What you should do :: Only the lines below, from the one with "Given: Open the hamburger menu in title bar" through the one with "Given: Click the pencil edit icon for Status", are to be written out, exactly.

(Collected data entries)
***

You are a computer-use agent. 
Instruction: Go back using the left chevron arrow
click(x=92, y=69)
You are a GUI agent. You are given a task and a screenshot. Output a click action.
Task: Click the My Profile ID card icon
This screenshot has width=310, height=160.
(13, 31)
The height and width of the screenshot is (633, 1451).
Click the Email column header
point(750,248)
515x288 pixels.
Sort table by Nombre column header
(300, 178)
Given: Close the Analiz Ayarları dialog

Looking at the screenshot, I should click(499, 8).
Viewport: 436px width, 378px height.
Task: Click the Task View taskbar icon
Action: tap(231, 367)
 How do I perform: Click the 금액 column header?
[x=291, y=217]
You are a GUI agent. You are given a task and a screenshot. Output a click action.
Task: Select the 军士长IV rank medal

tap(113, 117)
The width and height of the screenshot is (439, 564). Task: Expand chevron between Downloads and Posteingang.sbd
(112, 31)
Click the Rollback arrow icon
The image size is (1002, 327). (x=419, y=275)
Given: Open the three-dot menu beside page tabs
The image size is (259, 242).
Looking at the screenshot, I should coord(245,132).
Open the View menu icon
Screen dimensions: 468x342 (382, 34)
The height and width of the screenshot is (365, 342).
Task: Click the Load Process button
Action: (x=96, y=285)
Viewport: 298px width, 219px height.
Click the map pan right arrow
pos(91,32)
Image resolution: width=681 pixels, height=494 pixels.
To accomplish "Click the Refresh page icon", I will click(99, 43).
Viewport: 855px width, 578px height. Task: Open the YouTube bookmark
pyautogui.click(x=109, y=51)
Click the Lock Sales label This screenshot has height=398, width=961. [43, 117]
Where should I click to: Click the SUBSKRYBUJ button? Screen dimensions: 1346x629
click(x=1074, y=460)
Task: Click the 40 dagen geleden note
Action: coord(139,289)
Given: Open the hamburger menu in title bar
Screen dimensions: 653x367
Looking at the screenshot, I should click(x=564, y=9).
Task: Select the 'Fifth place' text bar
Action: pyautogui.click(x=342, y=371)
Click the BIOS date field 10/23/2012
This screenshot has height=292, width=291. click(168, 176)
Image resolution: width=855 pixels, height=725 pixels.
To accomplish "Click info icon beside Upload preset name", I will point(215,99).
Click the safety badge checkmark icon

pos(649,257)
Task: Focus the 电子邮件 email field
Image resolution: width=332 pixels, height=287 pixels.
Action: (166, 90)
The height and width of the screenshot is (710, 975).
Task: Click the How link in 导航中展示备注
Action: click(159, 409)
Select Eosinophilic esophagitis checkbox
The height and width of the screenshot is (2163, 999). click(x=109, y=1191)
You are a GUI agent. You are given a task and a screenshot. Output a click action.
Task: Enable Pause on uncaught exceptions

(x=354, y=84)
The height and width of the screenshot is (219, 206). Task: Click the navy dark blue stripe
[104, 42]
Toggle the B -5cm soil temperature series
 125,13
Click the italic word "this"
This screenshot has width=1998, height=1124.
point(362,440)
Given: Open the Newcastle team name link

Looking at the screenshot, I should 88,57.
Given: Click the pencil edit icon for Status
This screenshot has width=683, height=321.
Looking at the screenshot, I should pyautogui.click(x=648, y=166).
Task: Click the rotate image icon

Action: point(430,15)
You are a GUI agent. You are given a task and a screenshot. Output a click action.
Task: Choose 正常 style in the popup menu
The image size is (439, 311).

***

Answer for this exercise ::
Given: Open the hamburger menu in title bar
Screen dimensions: 653x367
Looking at the screenshot, I should click(x=564, y=9).
Task: Select the 'Fifth place' text bar
Action: pyautogui.click(x=342, y=371)
Click the BIOS date field 10/23/2012
This screenshot has height=292, width=291. click(168, 176)
Image resolution: width=855 pixels, height=725 pixels.
To accomplish "Click info icon beside Upload preset name", I will point(215,99).
Click the safety badge checkmark icon

pos(649,257)
Task: Focus the 电子邮件 email field
Image resolution: width=332 pixels, height=287 pixels.
Action: (166, 90)
The height and width of the screenshot is (710, 975).
Task: Click the How link in 导航中展示备注
Action: click(159, 409)
Select Eosinophilic esophagitis checkbox
The height and width of the screenshot is (2163, 999). click(x=109, y=1191)
You are a GUI agent. You are given a task and a screenshot. Output a click action.
Task: Enable Pause on uncaught exceptions

(x=354, y=84)
The height and width of the screenshot is (219, 206). Task: Click the navy dark blue stripe
[104, 42]
Toggle the B -5cm soil temperature series
 125,13
Click the italic word "this"
This screenshot has width=1998, height=1124.
point(362,440)
Given: Open the Newcastle team name link

Looking at the screenshot, I should 88,57.
Given: Click the pencil edit icon for Status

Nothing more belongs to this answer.